A contribuição de Bion para a psicanálise é mais do que um corpo organizado de teorias e de teorias da observação psicanalítica. Além de ter produzido uma teoria sobre o funcionamento da personalidade (Teoria do Pensar - 1962a); uma teoria sobre o desenvolvimento da personalidade (Apreender com a experiência - 1962b; Elementos da psicanálise - 1963 e Transformações - 1965) e uma teoria sobre o trabalho clínico (Notas sobre Memória e Desejo - 1967), ele trouxe as contribuições de Freud e Melanie Klein para um registro compatível com a visão científica do século XX.

​Sabemos que Freud explorou a mente tendo a Transferência como instrumento; Melanie Klein deu continuidade, tanto utilizando a transferência como o ampliando via a Identificação Projetiva. Bion também se valeu destes dois instrumentos, com sua teoria de pensar e teorias de observação, a grade e a teoria das transformações. Nesta última integra a Transferência (como transformações em modo rígido), a Identificação Projetiva (como as transformações projetivas), ao lado de outras formas de transformação que ele descreve, ao discriminar pensamento de alucinose, também as operações opostas ao conhecimento (-K), as transformações em ser ou tornar-se a realidade.
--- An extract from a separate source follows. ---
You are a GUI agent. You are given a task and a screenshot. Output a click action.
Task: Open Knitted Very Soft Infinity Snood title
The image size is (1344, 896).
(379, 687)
Temos aí uma teoria de funcionamento mental, mais sofisticada e bem mais abrangente que as do funcionamento neurótico e psicótico

​Mas suas contribuições não ficam somente nas teorias, há uma inflexão metodológica e epistemológica centrando o trabalho analítico na elaboração da experiência emocional compartilhada na sessão e assim modificando o estatuto dado as teorias em nossa prática clínica.

​Mudança na técnica também descrita, é a necessidade de sairmos do mundo conhecido para alcançarmos estas outras dimensões, daí a regra técnica proposta: “sem memória, sem desejo e sem necessidade de compreensão”. A intenção é focalizar níveis mais primitivos da experiência nos quais a escritura do pensamento é o caos.
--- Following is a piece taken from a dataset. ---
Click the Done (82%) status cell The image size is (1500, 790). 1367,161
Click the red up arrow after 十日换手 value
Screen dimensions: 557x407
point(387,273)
​Bion esteve no Brasil, em São Paulo, por quatro vezes, onde proferiu inúmeras supervisões coletivas e palestras, a convite de Virgínia Bicudo, que já foram e estão sendo transcritas para o português e outras línguas, onde podemos observar o “Analista Bion em ação”; além das supervisões proferidas em Buenos Aires, Nova York, seminários Italianos (...) algumas já publicadas.

​Importante dizer que suas obras só serão entendidas por quem pratica a psicanálise, não se deve buscar entendê-las intelectualmente e sim afetivamente, deixar que elas façam a transformação dentro de nós. O leitor erudito poderá entender aspectos do seu pensamento, mas dificilmente esse pensamento fará parte intrínseca de seu ser.

​Foram muitas as mudanças na psicanálise propostas por este homem, que quando indagado dizia achar não ter feito nada além de Freud e Klein. Nunca quis formar escola, achava que as teorias deveriam ser somente modelos a serem descartados.

Muito ainda a dizer sobre este autor, mas seria interessante finalizar, com uma frase dele mesmo (1979):

​“Eu espero ter dado a vocês alguma ideia do enorme trabalho que é preciso realizar para atendermos pacientes e para atingir um estado mental que é compatível com o exercício da psicanálise.”